:: Input records ::

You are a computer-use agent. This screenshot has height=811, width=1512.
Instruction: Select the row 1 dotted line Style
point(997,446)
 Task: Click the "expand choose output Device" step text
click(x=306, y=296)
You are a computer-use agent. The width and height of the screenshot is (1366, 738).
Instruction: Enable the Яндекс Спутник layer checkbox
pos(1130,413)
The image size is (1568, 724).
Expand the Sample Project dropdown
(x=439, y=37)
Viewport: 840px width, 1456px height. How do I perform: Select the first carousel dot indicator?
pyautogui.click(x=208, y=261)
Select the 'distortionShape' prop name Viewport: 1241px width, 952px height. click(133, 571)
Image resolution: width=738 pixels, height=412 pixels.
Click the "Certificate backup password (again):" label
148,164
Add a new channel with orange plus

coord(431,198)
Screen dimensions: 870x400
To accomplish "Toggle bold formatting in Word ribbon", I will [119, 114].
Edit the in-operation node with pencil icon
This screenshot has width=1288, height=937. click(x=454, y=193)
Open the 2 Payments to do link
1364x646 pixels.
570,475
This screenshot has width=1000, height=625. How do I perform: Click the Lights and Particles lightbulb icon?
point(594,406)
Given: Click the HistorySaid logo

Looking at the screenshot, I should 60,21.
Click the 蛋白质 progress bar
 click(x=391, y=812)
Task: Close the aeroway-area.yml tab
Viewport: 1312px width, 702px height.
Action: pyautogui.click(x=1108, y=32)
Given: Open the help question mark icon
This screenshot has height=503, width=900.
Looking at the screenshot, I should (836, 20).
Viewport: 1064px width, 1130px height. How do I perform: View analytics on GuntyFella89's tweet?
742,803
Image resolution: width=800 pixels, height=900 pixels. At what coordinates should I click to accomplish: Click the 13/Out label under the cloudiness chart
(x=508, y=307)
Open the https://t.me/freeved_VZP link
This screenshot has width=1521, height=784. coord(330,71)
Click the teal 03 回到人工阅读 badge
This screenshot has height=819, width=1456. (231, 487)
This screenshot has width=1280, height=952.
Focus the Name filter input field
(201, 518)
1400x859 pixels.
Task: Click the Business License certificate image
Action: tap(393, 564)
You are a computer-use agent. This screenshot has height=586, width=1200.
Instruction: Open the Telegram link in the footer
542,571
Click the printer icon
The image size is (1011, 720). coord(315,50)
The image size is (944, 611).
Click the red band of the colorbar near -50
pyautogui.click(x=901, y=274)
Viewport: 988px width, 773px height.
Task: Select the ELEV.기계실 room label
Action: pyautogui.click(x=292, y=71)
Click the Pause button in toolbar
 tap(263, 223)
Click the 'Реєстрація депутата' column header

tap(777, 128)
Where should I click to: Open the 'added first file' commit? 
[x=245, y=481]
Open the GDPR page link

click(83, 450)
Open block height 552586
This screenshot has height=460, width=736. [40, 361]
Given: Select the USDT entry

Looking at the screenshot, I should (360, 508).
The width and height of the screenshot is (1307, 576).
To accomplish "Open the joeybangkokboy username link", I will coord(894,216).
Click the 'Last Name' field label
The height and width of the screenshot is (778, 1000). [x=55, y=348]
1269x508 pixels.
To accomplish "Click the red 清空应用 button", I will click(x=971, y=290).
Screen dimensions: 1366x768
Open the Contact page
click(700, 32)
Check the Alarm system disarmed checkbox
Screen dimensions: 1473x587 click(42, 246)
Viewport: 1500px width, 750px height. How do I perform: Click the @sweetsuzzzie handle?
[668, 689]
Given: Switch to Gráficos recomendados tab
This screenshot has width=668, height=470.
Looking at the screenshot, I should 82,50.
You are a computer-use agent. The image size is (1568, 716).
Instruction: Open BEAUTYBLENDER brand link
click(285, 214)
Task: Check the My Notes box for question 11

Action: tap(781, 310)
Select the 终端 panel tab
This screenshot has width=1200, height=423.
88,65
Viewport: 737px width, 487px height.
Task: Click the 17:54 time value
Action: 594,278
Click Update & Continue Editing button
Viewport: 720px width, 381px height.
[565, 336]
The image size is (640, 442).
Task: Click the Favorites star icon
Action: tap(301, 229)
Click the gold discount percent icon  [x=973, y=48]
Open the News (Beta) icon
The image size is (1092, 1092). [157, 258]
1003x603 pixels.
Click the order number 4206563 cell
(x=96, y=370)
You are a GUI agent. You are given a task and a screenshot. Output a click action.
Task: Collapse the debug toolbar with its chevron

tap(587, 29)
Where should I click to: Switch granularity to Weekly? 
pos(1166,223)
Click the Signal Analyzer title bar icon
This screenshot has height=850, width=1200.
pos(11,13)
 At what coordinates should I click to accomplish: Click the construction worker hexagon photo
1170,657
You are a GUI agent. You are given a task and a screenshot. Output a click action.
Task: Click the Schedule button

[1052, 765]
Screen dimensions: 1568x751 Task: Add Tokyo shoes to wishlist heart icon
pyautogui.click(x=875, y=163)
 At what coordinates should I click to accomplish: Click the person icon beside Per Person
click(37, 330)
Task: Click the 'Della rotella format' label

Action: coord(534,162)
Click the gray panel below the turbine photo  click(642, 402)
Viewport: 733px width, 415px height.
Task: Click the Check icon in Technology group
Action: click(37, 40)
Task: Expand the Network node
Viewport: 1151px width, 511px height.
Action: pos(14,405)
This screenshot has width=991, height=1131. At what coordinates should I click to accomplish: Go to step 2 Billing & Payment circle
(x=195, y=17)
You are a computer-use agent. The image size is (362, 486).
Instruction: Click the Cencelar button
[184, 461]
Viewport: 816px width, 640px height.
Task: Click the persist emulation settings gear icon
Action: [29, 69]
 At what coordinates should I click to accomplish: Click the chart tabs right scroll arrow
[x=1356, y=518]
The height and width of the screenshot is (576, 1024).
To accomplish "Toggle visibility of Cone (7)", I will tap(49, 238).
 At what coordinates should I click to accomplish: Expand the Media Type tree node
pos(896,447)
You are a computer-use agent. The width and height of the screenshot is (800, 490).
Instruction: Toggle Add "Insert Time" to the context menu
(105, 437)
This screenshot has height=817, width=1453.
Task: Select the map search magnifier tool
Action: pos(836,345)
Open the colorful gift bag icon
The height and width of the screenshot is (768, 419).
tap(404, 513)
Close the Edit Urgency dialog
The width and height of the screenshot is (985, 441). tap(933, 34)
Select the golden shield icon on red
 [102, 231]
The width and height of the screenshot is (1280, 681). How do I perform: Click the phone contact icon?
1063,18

:::

__Your objective__.
Please copy, without any change, the lines of the material from the first through the one containing "The image size is (1568, 724).". Write nothing else.

__Solution to this problem__.
You are a computer-use agent. This screenshot has height=811, width=1512.
Instruction: Select the row 1 dotted line Style
point(997,446)
 Task: Click the "expand choose output Device" step text
click(x=306, y=296)
You are a computer-use agent. The width and height of the screenshot is (1366, 738).
Instruction: Enable the Яндекс Спутник layer checkbox
pos(1130,413)
The image size is (1568, 724).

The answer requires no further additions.